### Given instruction A
In the article on the expressway crash, how many days in a row had the chef worked before the collision?
### Given instruction B
Write out the stretch of the article on the expressway crash from "The crash happened" through "long left-hand curve." again, switching "roundabout" to "intersection".

### Extract to read

══════════

A young chef killed in a head-on collision on the Hawke’s Bay Expressway had worked 22 days in a row for up to 90 hours a week before the crash.

A coroner is warning of the dangers of driving while fatigued after investigating the death of Perumal Dinakaran, 24, an Indian national who was living in Napier when he crashed in 2018.

Dinakaran was working two jobs, to pay off debts and pursue his dream of opening his own restaurant in India.

In the evenings, he worked as a chef at a Napier bar. Three weeks before his fatal collision with a logging truck in May 2018, he started a second job delivering bread to supermarkets, starting work at 5am.

Coroner Heidi Wrigley found Dinakaran died from a head injury sustained in a car crash caused when his Suzuki Swift drifted into the lane of an oncoming log truck due to his “dangerously fatigued” state.

Dinakaran hadworked as a chef at the Water Bar on West Quay, Napier in the six months before the crash. His hours varied but he worked 40 hours a week on average, finishing between 9pm and 10pm most nights.

His second job as a bread merchandiser with George Weston Foods (GWF) involved restocking bread on the shelves of several supermarkets, for another 27 “guideline” hours a week in split shifts between 5am and 2.30pm.

“However, it is apparent Mr Dinakaran worked longer for GWF than his guideline hours,” Coroner Wrigley said.

Dinakaran had taken the evening off from his kitchen job on the night before he died, enjoying a takeaway and a movie with a friend.

However, CCTV footage from Pak’n’Save supermarket in Napier showed Dinakaran at work at 4.46am on the day of the crash – earlier than his contracted start time.

The crash happened on the expressway south of the Links Road roundabout about 7.40am. The weather was fine and the road dry.

No drugs or alcohol were found in Dinakaran’s system – only caffeine and traces of nicotine.

Following motorists saw the Suzuki move across the centreline in a “gradual straight line” on a long left-hand curve.

A former ambulance driver in one of the following vehicles described the Suzuki drifting into the north-bound lane “as if (the driver) had fallen asleep or had a stroke or something”.

The coroner found the reason Dinakaran veered into the path of the truck was “due to his fatigue which involved him either falling asleep or experiencing a microsleep immediately prior to the collision”.

══════════

### Dataset excerpt
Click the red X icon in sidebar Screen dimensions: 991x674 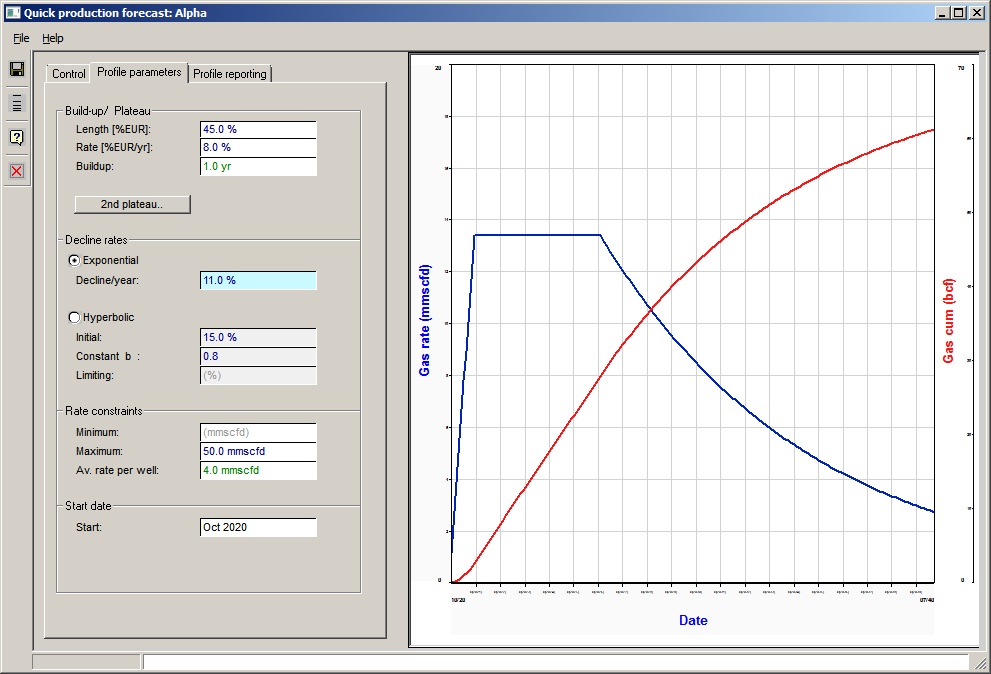click(x=16, y=171)
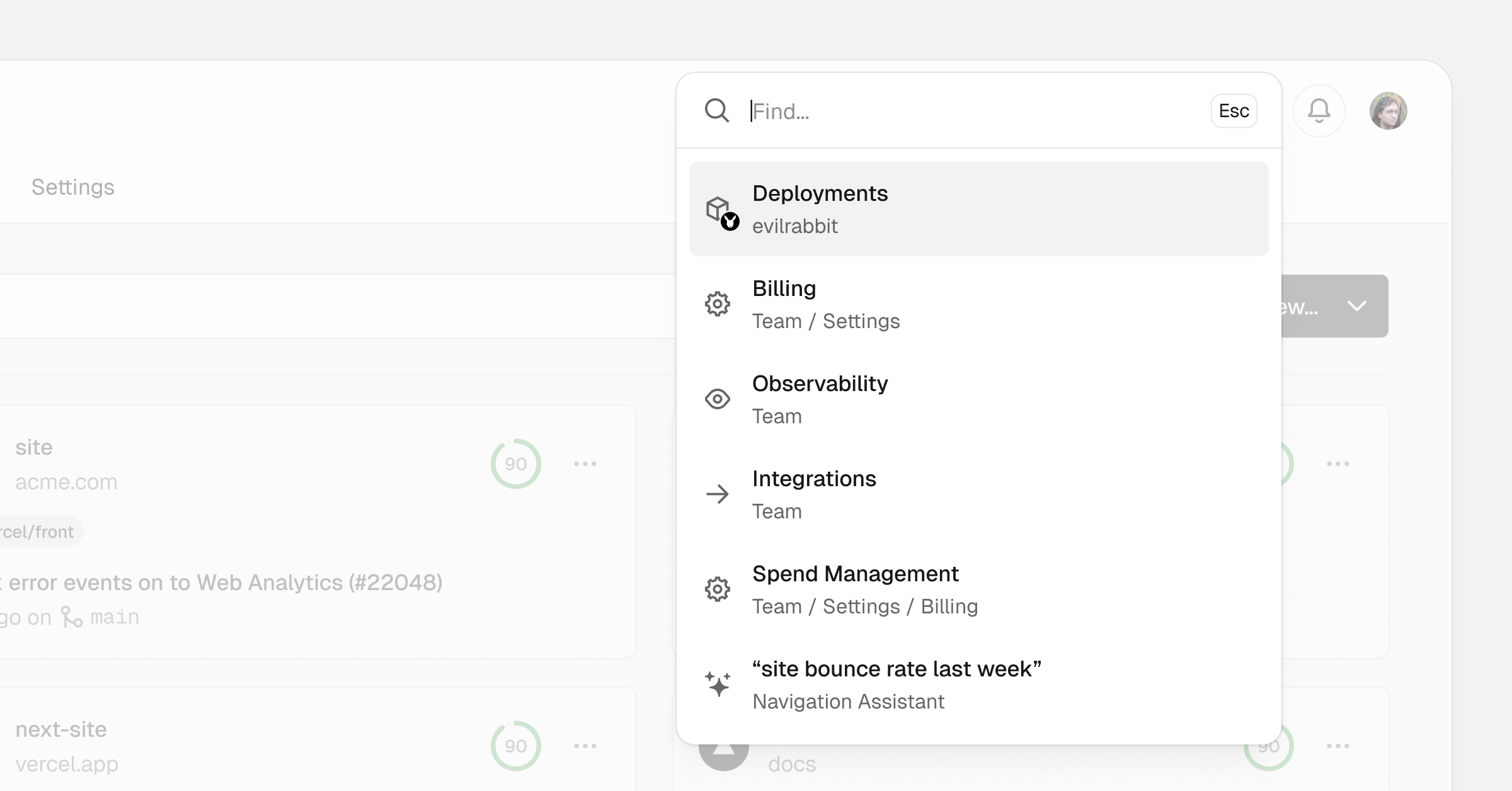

══════════

### Expected answer A
22 days

### Expected answer B
The crash happened on the expressway south of the Links Road intersection about 7.40am. The weather was fine and the road dry.

No drugs or alcohol were found in Dinakaran’s system – only caffeine and traces of nicotine.

Following motorists saw the Suzuki move across the centreline in a “gradual straight line” on a long left-hand curve.